Operating profit dropped 0.7 percent to 1.37 billion euros in the six months through September, hurt by the weakness of currencies such as the Japanese yen, Richemont said. Analysts expected 1.4 billion euros, according to estimates compiled by Bloomberg.
While the comparisons for the Christmas season will be easier this year, currency shifts will weigh on second-half earnings, Richemont said.
Richemont has devised turnaround plans for Montblanc and Alfred Dunhill, the two units that were suffering the most, Saage said. Montblanc’s operating profit dropped 55 percent in the first half to 24 million euros, partly due to provisions for a shakeup that includes exiting high-end jewelry for women.
Montblanc’s new head Jerome Lambert plans to change the maker of pens, watches and accessories into a “more accessible” luxury brand. For the first time, Dunhill is led by a “product guy” after Fabrizio Cardinali, a former chief executive officer of Lancel, took over management of the unit, Saage said. Dunhill plans to focus on its “Britishness” and on menswear and leather.

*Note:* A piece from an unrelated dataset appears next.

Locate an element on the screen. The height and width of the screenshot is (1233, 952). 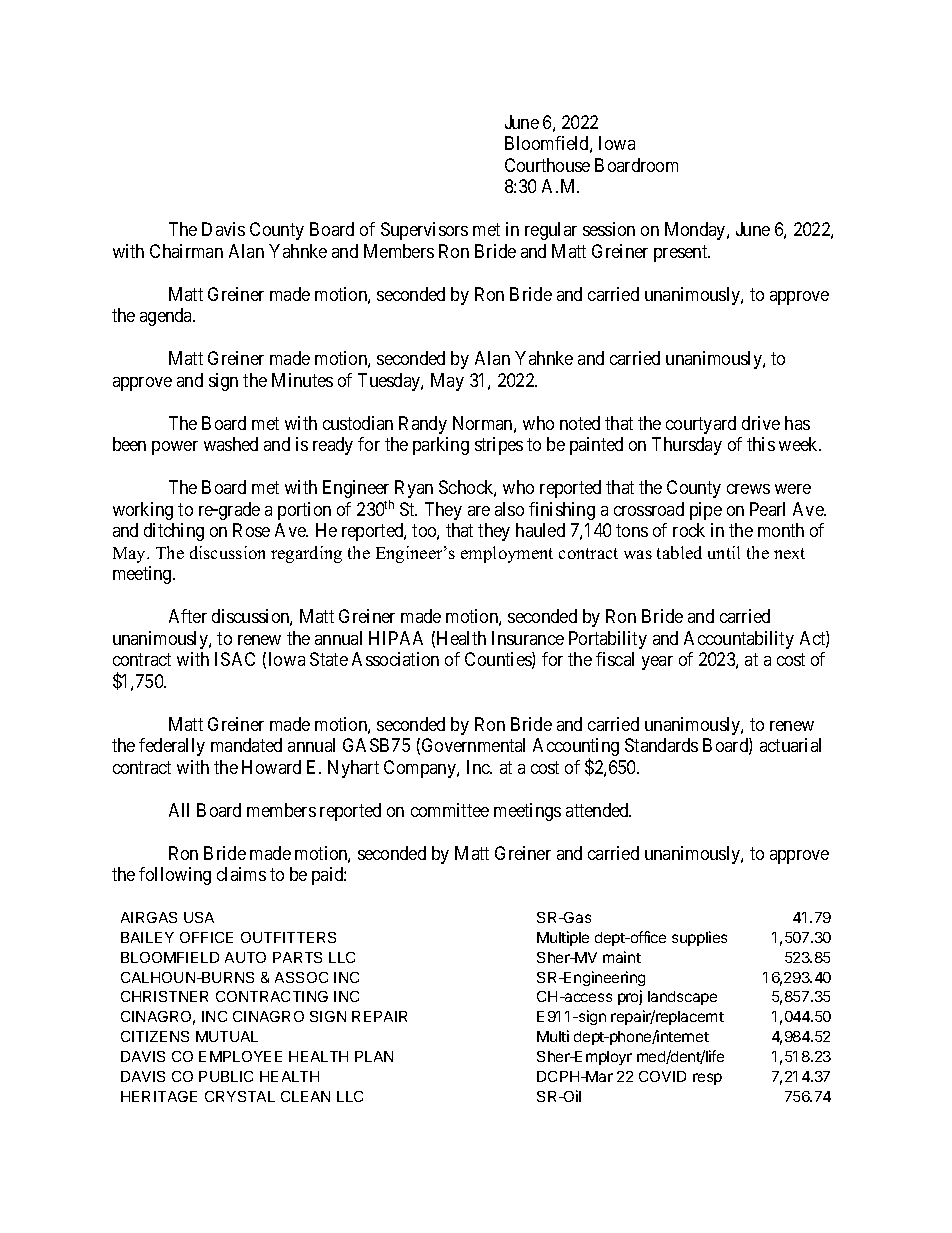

The only brand Richemont was considering strategic options for was Lancel, Saage said today. Bernstein estimates the unit is worth 300 million euros to 500 million euros, while Rene Weber, an analyst at Bank Vontobel, has said it might be worth about 200 million euros.
The company said last month it won’t sell online fashion retailer Net-a-Porter after Il Sole 24 Ore said Yoox SpA held talks with Richemont about a merger with the online retailer and discussions stalled.
The Swiss company’s net cash increased 27 percent as of Sept. 30 compared with the same date a year earlier. Operating profit of a unit that includes fashion, accessories, Net-a-Porter and watch component production almost tripled to 35 million euros as sales rose 6 percent to 712 million euros.
Total first-half sales increased 4.3 percent to 5.32 billion euros.
Revenue in the Asia-Pacific region, the source of about 40 percent of Richemont’s sales last year, is rising more slowly as China cracks down on the use of watches and jewelry as bribes and illegitimate gifts. Growth in that market was 4 percent in the first half, excluding currency shifts. Asia-Pacific revenue rose 5 percent on that basis in the past fiscal year and 46 percent in the prior 12 months.
“While sales may increase in the second half, profit growth may be limited as the company spends on investment,” said Rey Wium, an analyst at Renaissance Capital in Johannesburg.
Richemont plans capital expenditure of 800 million euros to 850 million euros this fiscal year and a net increase of 50 stores, some of which may be larger, Saage said.